If you store the middle element together with its first two quartiles, you're making a B-tree. You will need indirection (pointers) to locate the other chunks that are not stored together and so it goes.
"Binary search" usually refers to the sorted array algorithm, though of course in the abstract sense of subdivision, any subdivision-by-two search is binary and in that sense we have the term "binary search tree".
On a GPU for example, if you have an array with 100.000 elements and want to find the index of one value, you are probably best of by using 100.000 threads to find that value.
So that's 100.000-ary search.
On a CPU, using an Eytzinger layout will probably also give you better performance than any of the N-ary approaches.
I've never heard of the eytzinger layout but it seems like it's just a static binary tree on a array (children are at 2i and 2i+1), commonly used for heaps and segment trees.
Random idea: a replacement function library that accepts hardware tuning parameters like this and a corresponding tool which sets them once during OS installation/upgrade and provides a config file or environment variable setup, so apps can share the setup...
Bonus if this library also detected/leveraged specialized hardware (GPU, AVX, etc) and then leveraged it appropriately.
Obviously, these parameters would need optional per-app-invocation overrides, e.g. so random apps didn't hog shared resources, e.g. for benchmarking, etc.
(I'm guessing this exists but not widely deployed...?)
This was somewhat the approach used in the ATLAS[1] linear algebra library.
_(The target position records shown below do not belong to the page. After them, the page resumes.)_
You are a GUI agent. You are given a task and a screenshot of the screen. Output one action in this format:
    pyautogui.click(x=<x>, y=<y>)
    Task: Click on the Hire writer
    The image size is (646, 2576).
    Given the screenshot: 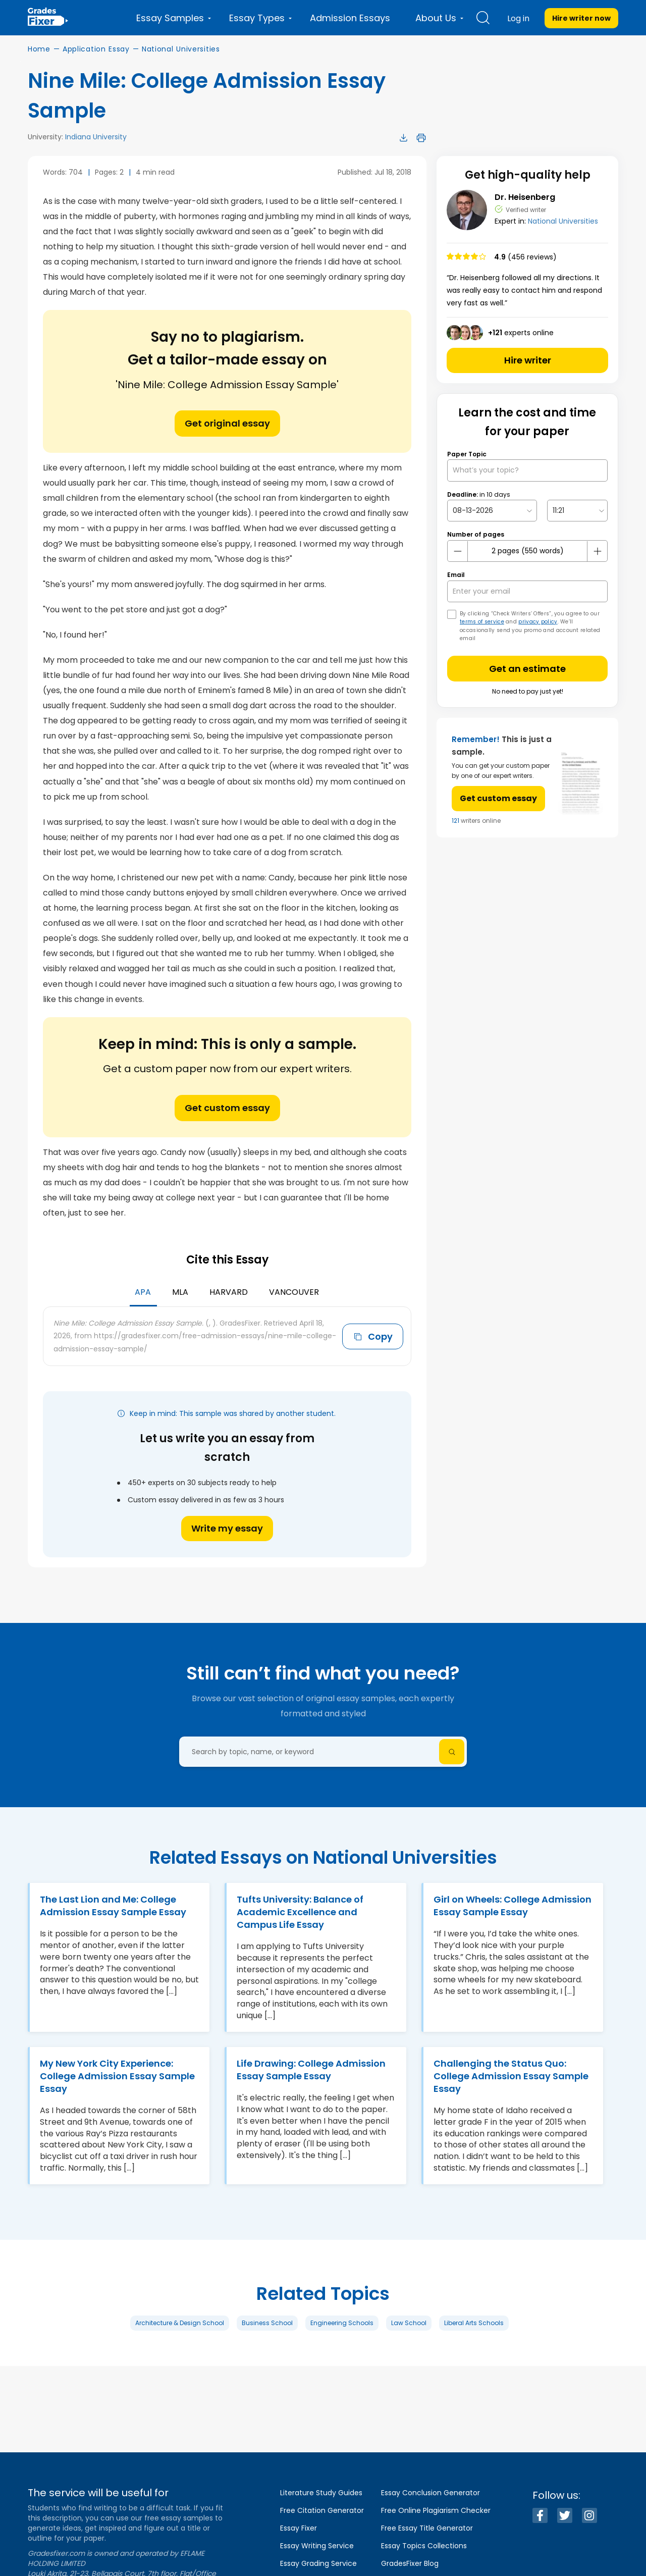 What is the action you would take?
    pyautogui.click(x=527, y=360)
In the ATLAS case, systems were characterized through testing and a set of parameters generated. Then at installation time code was generated to match the system type using the given parameters.
E.g., with 4-ary search, your search tree is half the depth of binary search (effectively, you are doing two levels of binary search in one level), but you do 3x the number of comparisons, so 1.5x more in total.
However, the comparison (1 cycle) is very fast compared to the time to fetch the element from memory (5, ~12, ~40, ~200+ cycles for L1, L2, L3 and DRAM hit respectively). The 4-ary search can issue the 3 probes in parallel, and so if the total time is dominated by the memory access, you might expect it to be ~2x faster. In practice, things like branch mispredictions (if the search is branchy) complicate the picture.